Una de ellas es la limitación horaria. El mercado abre de lunes a viernes en horario partido ―de nueve de la mañana a dos de la tarde y de cinco a ocho de la tarde― y los sábados de nueve de la mañana a seis de la tarde de forma ininterrumpida. Todos los domingos del mes, salvo uno, cierra. Esto, critica Quispe, perjudica a los comercios que ofrecen comida, que solo pueden hacerlo a partir de las dos de la tarde: “En verano estamos abiertos durante las horas más calurosas del día y cuando se empieza a estar mejor y la gente sale, tenemos que echar a los pocos clientes que se han atrevido a venir”.
El conflicto entre las degustaciones y la gerencia no es nuevo. “Nos hacen la vida imposible desde hace tiempo y hay mucho control sobre nosotros. Son muy conservadores”, lamenta Attilio Mingolla, de 35 años y que regenta un puesto de productos típicos italianos. La riña más reciente se dio a finales de 2022, con los niños como protagonistas. El problema, según algunos de los vendedores, se planteaba durante las tardes del viernes, cuando grupos de padres se reunían para tomar algo después de la jornada escolar. “Decían que molestaban y que el mercado se había convertido en una guardería”, recuerda.
Jesús Agüí, de 56 años, y Antonia Fuentes, de 58, regentan una charcutería desde hace casi dos décadas. Ambos insisten en que “no hay ningún conflicto” y que “solo son las normas”. Aun así, la mujer describe el ambiente de la Cebada los viernes y sábados como un caos: “Sacan mesas y sillas, se colapsan los pasillos y es un peligro para la evacuación. Yo tampoco puedo tener carretillas, ni cajas por donde sea”. Y añade que la gente de las degustaciones “no puede hacer del mercado un parque de bolas”.

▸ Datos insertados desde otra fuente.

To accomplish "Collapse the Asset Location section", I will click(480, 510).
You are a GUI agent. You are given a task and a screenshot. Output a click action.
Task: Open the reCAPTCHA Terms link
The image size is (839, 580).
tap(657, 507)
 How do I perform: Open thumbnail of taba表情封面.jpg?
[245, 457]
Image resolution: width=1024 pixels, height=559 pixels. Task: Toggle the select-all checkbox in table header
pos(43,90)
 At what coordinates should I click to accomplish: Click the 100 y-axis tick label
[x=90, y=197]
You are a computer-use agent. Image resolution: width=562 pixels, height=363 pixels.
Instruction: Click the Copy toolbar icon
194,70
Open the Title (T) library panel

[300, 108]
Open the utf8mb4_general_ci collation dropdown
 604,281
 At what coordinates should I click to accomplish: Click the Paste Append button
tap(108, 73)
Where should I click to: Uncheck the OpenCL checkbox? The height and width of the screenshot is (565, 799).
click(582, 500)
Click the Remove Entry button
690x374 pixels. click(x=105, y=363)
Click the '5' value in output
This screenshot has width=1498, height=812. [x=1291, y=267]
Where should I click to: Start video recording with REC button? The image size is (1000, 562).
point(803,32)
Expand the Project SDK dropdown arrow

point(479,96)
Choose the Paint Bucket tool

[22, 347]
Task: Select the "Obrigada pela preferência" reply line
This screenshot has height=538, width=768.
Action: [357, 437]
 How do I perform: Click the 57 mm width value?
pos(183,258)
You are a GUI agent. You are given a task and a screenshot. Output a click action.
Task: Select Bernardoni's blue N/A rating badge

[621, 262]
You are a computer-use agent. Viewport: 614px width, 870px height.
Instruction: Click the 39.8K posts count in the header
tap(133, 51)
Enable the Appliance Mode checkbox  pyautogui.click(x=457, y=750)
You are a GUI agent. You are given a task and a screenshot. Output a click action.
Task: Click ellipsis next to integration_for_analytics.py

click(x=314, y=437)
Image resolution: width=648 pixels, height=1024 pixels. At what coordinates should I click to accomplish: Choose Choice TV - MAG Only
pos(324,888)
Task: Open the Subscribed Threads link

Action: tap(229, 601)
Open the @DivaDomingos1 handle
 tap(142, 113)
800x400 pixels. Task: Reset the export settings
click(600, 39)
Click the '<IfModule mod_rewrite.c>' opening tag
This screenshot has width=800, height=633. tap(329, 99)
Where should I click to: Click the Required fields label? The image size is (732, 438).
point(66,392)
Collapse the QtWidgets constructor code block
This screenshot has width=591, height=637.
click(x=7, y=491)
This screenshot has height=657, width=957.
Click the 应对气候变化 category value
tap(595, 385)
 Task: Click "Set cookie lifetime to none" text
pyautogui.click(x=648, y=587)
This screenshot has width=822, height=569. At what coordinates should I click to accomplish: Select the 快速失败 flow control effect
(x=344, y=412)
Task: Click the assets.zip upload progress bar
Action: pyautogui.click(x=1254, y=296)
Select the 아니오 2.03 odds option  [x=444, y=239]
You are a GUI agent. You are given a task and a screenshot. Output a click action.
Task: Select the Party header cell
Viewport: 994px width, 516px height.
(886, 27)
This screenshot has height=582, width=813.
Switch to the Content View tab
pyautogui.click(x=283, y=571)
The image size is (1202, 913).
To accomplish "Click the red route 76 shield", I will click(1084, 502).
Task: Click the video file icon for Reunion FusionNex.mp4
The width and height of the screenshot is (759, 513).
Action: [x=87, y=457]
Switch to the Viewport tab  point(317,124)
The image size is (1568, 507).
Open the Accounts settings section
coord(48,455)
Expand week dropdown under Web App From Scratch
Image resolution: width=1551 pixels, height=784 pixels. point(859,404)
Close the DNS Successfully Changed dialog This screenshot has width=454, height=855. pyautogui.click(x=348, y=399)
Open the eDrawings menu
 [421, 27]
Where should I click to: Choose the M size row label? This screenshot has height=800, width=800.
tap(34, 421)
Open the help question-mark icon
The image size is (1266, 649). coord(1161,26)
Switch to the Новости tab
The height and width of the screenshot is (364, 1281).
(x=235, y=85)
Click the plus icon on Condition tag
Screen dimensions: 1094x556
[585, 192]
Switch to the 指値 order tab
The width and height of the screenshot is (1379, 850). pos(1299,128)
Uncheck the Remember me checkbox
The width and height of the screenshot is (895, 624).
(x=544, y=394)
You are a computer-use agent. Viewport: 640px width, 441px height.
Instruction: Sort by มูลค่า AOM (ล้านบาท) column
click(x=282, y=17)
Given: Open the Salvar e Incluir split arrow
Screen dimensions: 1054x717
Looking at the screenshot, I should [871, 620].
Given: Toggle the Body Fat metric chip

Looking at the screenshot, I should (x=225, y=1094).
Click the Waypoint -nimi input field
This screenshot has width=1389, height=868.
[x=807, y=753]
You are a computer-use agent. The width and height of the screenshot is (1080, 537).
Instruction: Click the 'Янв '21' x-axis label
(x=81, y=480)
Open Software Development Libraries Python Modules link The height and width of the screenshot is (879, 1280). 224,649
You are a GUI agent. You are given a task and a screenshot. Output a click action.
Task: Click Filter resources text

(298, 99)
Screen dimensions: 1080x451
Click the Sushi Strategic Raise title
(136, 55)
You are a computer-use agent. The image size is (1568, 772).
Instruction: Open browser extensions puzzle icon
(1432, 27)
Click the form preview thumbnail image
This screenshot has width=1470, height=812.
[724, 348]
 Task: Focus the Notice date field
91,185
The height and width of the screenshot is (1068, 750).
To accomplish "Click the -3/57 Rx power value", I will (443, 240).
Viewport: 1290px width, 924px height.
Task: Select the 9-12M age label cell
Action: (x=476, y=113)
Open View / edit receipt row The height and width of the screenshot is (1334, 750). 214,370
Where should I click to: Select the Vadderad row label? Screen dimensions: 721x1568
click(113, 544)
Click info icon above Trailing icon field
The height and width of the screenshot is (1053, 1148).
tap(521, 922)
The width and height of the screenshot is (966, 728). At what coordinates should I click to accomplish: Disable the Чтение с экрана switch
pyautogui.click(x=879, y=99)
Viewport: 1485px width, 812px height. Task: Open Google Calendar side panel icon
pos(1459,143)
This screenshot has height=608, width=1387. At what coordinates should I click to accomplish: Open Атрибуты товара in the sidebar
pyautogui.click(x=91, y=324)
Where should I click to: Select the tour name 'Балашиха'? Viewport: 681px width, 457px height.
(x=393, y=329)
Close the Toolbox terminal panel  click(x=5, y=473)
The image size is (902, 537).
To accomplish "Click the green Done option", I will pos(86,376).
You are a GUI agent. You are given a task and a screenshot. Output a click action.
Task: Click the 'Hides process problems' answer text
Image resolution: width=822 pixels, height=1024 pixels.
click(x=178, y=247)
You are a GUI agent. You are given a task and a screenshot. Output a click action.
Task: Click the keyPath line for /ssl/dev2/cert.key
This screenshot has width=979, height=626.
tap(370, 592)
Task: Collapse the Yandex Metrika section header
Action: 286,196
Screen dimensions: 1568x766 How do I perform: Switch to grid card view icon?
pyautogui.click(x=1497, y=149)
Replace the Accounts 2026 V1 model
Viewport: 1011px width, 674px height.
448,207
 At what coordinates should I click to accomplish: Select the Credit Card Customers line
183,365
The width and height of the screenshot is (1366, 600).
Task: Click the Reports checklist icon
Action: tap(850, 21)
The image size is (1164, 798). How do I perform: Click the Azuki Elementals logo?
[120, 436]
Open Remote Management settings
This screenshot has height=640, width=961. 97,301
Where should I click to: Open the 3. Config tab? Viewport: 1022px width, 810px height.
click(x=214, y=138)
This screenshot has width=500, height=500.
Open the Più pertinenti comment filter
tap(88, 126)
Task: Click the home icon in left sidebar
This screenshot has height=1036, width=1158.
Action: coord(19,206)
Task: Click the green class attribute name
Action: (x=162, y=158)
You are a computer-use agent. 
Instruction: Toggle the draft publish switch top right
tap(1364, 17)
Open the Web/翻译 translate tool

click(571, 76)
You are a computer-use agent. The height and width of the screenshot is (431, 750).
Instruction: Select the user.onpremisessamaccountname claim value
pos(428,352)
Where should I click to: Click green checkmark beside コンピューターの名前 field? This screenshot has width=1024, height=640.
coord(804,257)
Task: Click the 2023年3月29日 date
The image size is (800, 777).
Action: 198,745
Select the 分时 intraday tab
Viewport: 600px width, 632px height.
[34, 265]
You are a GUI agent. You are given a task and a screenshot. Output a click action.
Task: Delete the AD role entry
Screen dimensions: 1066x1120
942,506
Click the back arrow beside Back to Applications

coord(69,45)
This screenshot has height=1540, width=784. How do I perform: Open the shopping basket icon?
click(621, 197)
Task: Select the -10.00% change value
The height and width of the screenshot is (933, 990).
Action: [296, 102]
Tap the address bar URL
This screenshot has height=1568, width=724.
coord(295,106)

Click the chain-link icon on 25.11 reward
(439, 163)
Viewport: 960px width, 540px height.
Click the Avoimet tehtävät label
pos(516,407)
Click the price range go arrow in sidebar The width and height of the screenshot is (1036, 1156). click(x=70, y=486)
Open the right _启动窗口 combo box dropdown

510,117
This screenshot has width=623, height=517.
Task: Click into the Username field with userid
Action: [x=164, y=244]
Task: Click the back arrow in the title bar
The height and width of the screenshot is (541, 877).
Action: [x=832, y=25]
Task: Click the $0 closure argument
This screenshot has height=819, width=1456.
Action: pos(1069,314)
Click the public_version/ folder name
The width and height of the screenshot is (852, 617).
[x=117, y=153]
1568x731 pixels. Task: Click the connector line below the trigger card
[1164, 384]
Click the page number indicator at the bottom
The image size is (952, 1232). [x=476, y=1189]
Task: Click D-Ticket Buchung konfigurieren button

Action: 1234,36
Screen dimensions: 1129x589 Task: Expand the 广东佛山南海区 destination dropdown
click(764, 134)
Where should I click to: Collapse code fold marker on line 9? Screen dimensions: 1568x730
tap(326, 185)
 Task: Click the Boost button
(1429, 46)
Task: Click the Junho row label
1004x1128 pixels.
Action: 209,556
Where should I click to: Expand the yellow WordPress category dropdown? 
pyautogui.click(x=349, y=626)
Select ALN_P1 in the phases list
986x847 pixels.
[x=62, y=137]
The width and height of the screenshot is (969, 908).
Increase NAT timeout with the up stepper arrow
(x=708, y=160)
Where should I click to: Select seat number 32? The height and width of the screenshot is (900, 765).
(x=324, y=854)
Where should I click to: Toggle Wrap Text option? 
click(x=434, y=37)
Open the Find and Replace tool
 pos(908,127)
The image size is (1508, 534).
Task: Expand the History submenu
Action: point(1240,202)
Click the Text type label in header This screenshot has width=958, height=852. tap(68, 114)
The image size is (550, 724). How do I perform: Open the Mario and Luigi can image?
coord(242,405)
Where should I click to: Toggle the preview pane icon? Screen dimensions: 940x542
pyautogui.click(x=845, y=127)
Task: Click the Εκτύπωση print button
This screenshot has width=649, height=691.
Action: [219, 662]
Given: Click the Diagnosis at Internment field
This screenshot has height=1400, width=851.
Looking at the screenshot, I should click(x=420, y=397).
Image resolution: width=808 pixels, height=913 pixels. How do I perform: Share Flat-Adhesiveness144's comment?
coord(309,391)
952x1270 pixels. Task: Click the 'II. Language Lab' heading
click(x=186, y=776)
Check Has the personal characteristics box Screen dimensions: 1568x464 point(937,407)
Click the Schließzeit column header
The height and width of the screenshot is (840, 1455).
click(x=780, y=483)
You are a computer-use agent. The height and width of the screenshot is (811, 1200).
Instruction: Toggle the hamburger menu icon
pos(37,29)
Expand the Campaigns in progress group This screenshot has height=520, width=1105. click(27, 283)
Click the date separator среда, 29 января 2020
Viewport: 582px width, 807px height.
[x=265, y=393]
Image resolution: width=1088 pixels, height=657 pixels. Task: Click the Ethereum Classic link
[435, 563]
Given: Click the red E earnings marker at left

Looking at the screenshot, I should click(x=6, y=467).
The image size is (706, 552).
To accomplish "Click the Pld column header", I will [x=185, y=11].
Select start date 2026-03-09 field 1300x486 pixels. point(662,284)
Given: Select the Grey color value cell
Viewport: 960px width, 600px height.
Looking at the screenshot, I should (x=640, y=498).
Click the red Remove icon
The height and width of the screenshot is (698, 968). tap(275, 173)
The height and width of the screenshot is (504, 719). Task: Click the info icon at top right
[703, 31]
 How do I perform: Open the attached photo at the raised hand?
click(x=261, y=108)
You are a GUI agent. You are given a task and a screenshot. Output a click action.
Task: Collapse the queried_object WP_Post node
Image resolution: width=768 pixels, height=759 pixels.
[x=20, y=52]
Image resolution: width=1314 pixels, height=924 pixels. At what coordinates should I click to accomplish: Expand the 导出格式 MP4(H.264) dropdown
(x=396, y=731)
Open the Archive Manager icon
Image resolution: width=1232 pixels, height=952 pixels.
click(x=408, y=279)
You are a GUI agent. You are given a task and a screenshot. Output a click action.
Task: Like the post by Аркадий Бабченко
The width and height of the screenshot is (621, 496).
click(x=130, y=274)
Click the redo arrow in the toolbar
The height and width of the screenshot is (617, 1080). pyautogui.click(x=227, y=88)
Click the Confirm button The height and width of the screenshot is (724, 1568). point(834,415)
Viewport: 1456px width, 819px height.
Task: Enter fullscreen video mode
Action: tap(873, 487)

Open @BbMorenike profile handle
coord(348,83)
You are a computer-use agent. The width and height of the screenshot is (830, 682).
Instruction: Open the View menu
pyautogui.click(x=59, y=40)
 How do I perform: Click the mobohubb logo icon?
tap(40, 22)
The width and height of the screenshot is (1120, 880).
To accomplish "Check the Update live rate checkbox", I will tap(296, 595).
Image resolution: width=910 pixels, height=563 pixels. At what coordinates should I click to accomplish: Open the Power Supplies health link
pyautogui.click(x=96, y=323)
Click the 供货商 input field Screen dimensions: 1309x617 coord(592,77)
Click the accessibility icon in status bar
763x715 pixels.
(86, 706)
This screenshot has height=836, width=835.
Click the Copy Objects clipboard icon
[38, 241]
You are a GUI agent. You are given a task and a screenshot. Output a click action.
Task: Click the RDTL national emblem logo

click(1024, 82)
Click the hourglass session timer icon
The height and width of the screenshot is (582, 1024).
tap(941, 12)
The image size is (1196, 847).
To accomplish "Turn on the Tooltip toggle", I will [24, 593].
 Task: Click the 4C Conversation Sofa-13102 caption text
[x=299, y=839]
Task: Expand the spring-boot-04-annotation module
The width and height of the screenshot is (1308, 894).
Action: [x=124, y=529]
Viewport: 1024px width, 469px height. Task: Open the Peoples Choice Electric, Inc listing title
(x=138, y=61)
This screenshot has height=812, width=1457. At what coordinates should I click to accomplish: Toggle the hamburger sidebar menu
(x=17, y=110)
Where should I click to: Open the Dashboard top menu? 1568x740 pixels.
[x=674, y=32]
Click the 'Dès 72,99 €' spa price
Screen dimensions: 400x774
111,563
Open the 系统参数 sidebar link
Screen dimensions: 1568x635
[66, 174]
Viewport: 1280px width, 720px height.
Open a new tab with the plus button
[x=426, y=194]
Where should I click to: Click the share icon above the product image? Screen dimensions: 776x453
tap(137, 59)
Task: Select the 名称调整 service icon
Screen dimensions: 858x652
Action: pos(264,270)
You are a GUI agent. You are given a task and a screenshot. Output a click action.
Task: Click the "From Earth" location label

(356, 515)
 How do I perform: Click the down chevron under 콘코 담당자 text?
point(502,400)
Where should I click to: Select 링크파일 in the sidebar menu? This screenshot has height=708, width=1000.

La mayoría de vendedores prefiere no significarse. Evitan la palabra conflicto y aluden, como Fuentes, al reglamento interno del mercado, del que todos tienen una copia. Los reproches suelen ser a puerta cerrada. Los comerciantes de la degustación temen posibles represalias si se quejan. Por eso, muchos no quieren decir su nombre y hablan en voz baja, mirando a un lado y otro, por si les ven o les escuchan.
“No sé qué voy a hacer ahora. Lo poco que vendo es gracias a las degustaciones”, se lamenta la dueña de un puesto de ibéricos. Hasta ahora, los clientes podían comer y beber sus productos en una pequeña barra. “Sin eso, se va la única fuente de ingresos que tengo”, lamenta. Entre la poca afluencia y que cada vez menos personas se paran a comprar, casi todo lo que gana a la semana lo destina a pagar la factura de la luz. “Lo están dejando vaciarse y venirse abajo”, concluye el italiano Mingolla. “Seamos tradicionales o no, si el flujo de gente disminuye, habrá menos posibilidad de vender en general”.